In der Sparkassenfiliale auf der Kaiser-Joseph-Straße blieben die Türen aus Sicherheitsgründen für Kunden für rund zwei Stunden zu. "Die Leute haben entspannt reagiert", berichtet Erich Greil, stellvertretender Vorstandsvorsitzender, der selbst mit unten am Eingang stand. Auch die Geldautomaten waren offline. "Bargeschäfte waren nicht möglich, aber wenn jemand eine Überweisung hatte, haben wir diese natürlich entgegengenommen", so Greil. Für die sicherheitsrelevanten Bereiche springt bei der Sparkasse eine Notstromversorgung an. Damit konnten auch der Fahrstuhl nach unten geholt werden, in dem zwei Menschen noch drin waren.
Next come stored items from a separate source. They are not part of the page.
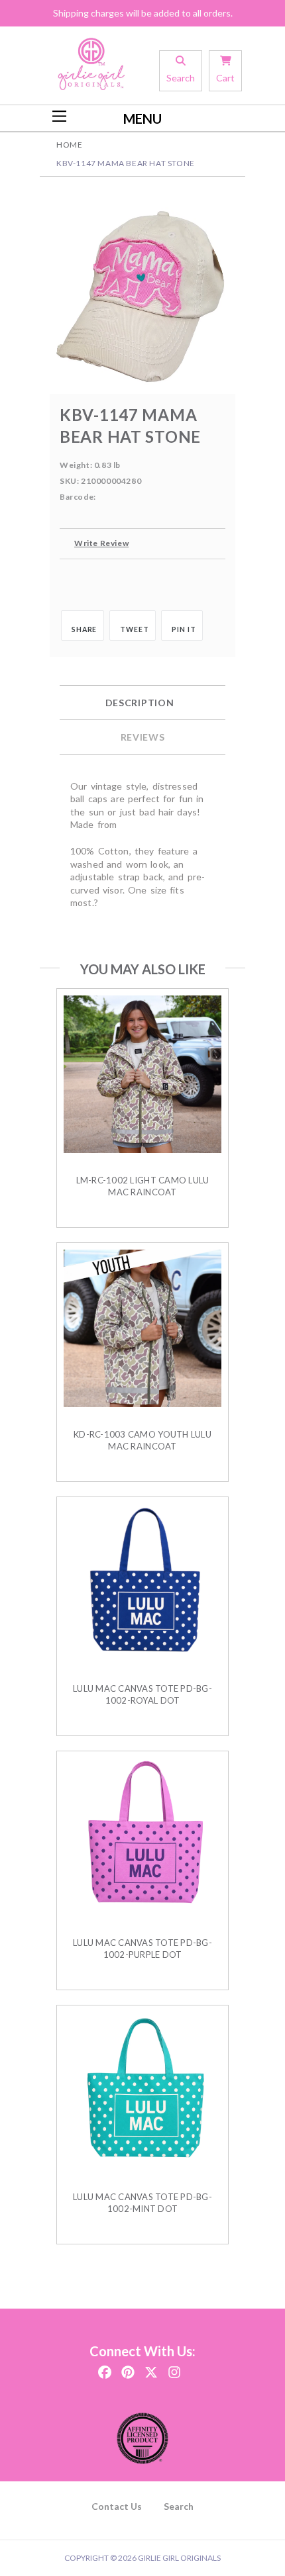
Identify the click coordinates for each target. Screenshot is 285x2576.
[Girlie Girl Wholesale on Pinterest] (128, 2367)
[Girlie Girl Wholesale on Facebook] (104, 2367)
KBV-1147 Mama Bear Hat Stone (125, 163)
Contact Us (116, 2506)
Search (179, 2506)
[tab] (142, 703)
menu (142, 118)
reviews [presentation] (143, 737)
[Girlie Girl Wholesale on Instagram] (174, 2367)
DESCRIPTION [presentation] (139, 702)
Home (69, 145)
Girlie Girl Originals (179, 2558)
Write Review (101, 543)
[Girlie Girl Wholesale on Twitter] (151, 2367)
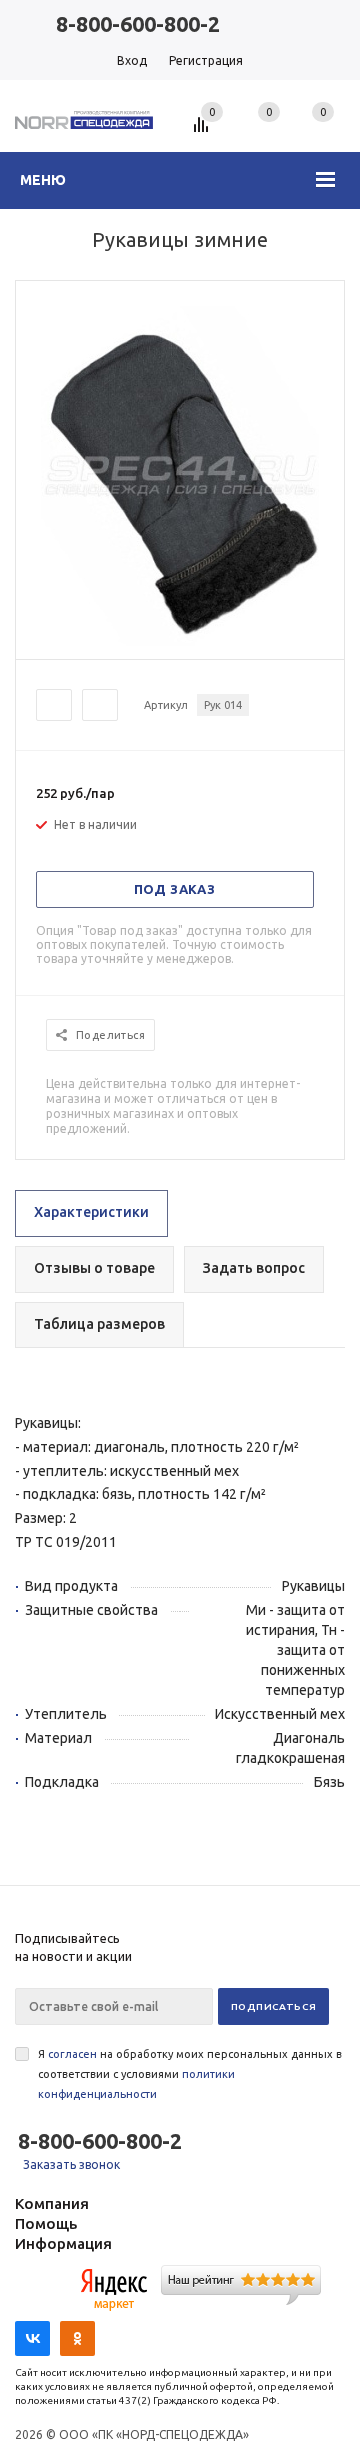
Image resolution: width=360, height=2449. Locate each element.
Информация (63, 2243)
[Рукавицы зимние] (180, 641)
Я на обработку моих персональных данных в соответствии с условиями (190, 2074)
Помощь (46, 2223)
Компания (52, 2203)
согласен (72, 2054)
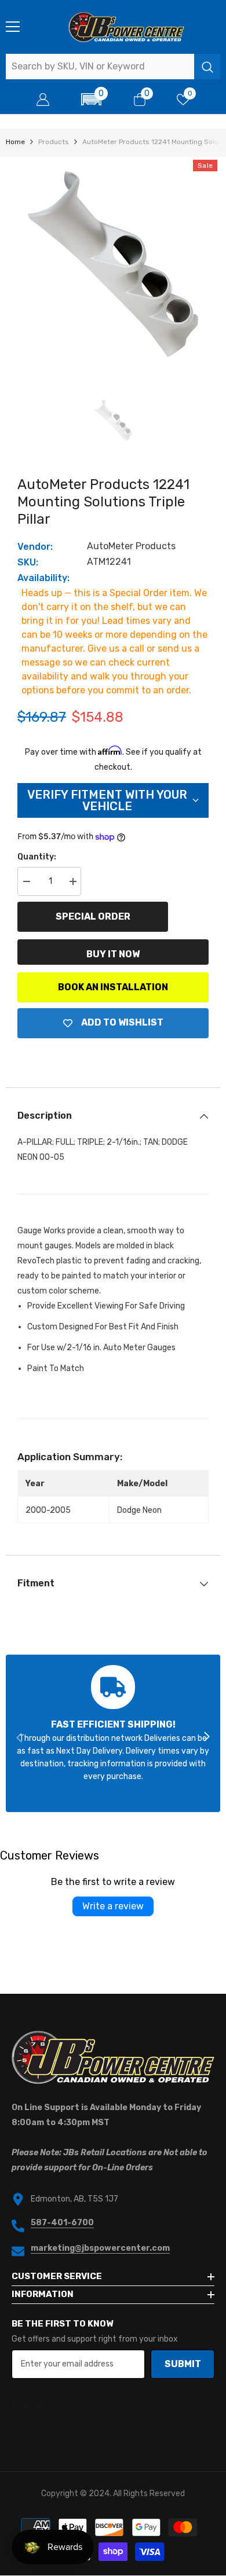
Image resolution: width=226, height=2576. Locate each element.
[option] (113, 264)
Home (15, 142)
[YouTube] (98, 2428)
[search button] (207, 66)
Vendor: (35, 546)
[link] (113, 1733)
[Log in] (43, 99)
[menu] (13, 27)
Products (53, 142)
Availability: (43, 577)
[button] (91, 99)
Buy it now (113, 954)
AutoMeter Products (131, 546)
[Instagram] (62, 2428)
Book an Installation (113, 987)
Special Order (93, 916)
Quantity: (36, 857)
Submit (183, 2363)
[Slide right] (206, 1737)
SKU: (27, 562)
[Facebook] (25, 2428)
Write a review (113, 1906)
Die Drogerie Müller traf es mit am Härtesten. Sie blieb über Stunden geschlossen – das Ladengeschäft war dunkel, Mitarbeiterinnen und Mitarbeiter standen an den geöffneten Türen und erklärten Kundinnen und Kunden den Sachverhalt.


Andere Häuser hatten mehr Glück. Im Kaufhaus Karstadt ging nur für einen kurzen Moment der Strom aus, das Gebäude wurde nicht evakuiert, lediglich die Rolltreppen mussten neu gestartet werden. Im Kaufhaus Breuninger fiel der Strom mehrfach kurz aus, dank Notstromversorgung waren die Auswirkungen aber gering. Kunden wird allerdings geraten, Aufzüge und Rolltreppen nicht zu benutzen; zusätzliche Treppenhäuser wurden stattdessen geöffnet. Auch in der Stadtbibliothek konnten vorübergehend keine Bücher ausgeliehen werden.

Polizei meldet keine besonderen Vorkommnisse

Nach Angaben der Polizei hat es durch den Stromausfall keine polizeilich-relevanten Vorfälle gegeben – obwohl auch um 15 Uhr noch einige Ampel in der Innenstadt, unter anderem in der Schnewlinstraße, nicht funktionieren. "Die Lage ist entspannt", sagte Polizeipressesprecher Walter Roth.